To examine this question, a paper by Skovsgaard et al. (2023) uses a change to general practitioner reimbursement in Denmark 2018, specifically for treating patients with Type 2 diabetes. The specific changes were as follows:
The new lump-sum capitation for patients with type 2 diabetes was set at DKK 2045 (approx. US$ 280) per patient per year in addition to the basic lump-sum capitation per patient. This amount was higher than the corresponding average FFS which were discontinued for patients with type 2 diabetes. Notice that the capitation replaced FFS for all contacts for patients with type 2 diabetes, not only contacts related to diabetes. The remaining FFS fees outside the reform comprise a range of supplementary services including guideline-recommended monitoring of HbA1c, influenza vaccination and tests for microalbuminuria by assessing protein in urine. These guideline-recommended services are process quality measures which indicate if changes in service provision affects quality of care
In terms of empirical strategy, the authors perform a difference in-difference approach. The pre-post is differences between the outcomes and interest before and after an annual control visit. The change in services is examined for annual control visits in 2018-2019 as compared to 2015-2016. The outcomes or interest were: (i) number of visits (in-person, phone and email), (ii) number of diabetes-related lab tests (e.g., urine sticks, and HbA1c tests), (iii) flu vaccinations, (iv) supplemental services related to diabetes, and (v) supplemental services not related to diabetes.

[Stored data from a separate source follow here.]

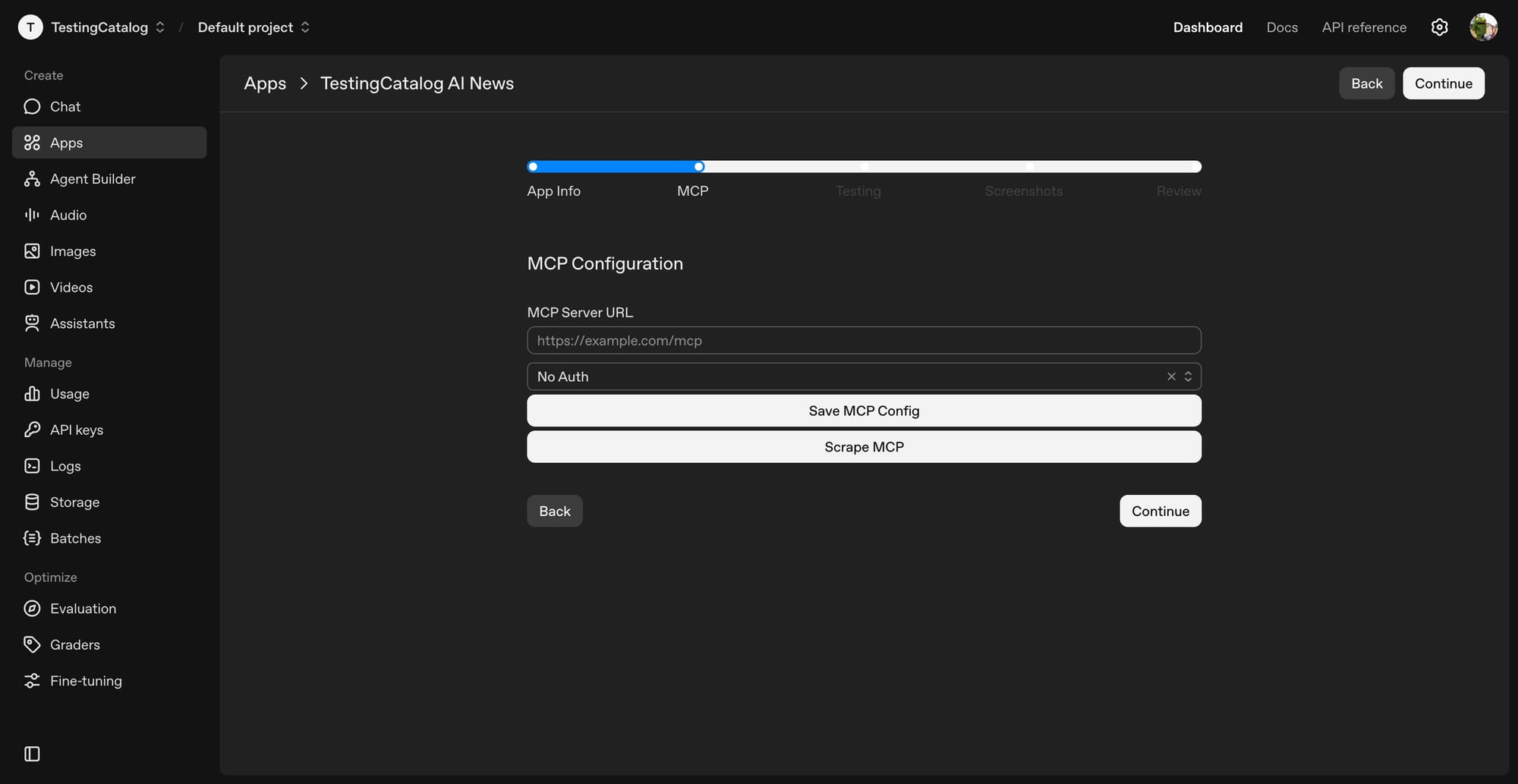Click the MCP Server URL input field
This screenshot has width=1518, height=784.
click(864, 340)
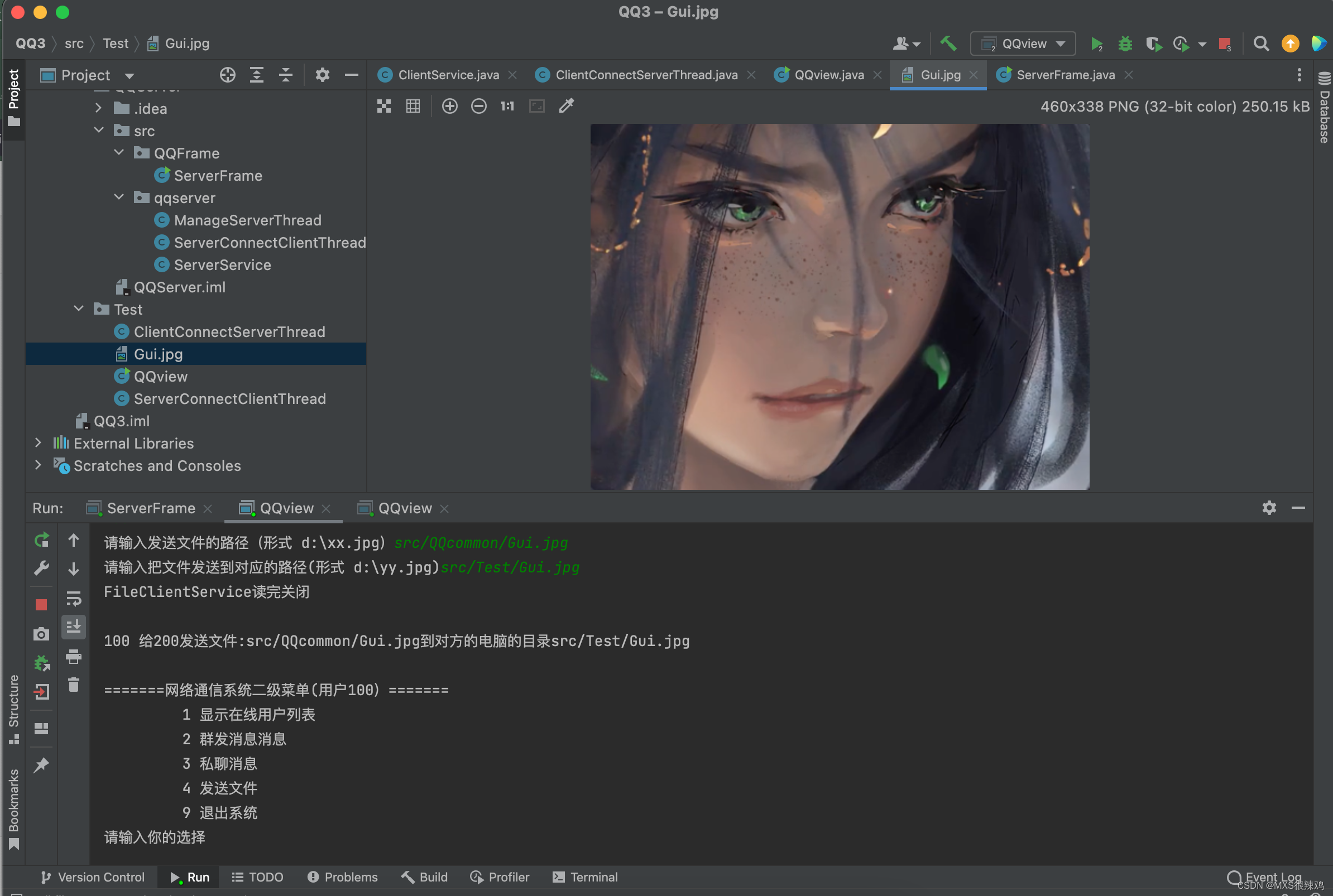Click the Debug bug icon
Viewport: 1333px width, 896px height.
[x=1124, y=44]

Using this approach, authors find that:
The effect of enrolling a patient in the new scheme is negative with a reduction of around 2% as compared to the baseline value (ATT = −0.27%; −1.9%)…the effect of enrollment on supplementary services (s) related to diabetes guidelines is negative at a magnitude of around 4% reduction as compared to baseline (ATT = −12.29%; −4.4%)…The results [also] indicate reductions 5.0%, 5.4%, and 4.2% as compared to baseline for urine sticks, blood sample, and influence vaccination, respectively.
To verify the robustness of their findings, the authors looked at services not included in the new reimbursement scheme (e.g., lipid lowering medications) and found no effect for this placebo test.
The authors hypothesize that the reason the reductions in supplemental services were larger in magnitude than the reduction in visits was because of a substitution away from face-to-face visits toward phone and email contacts that do now allow for immediate provision of supplemental services.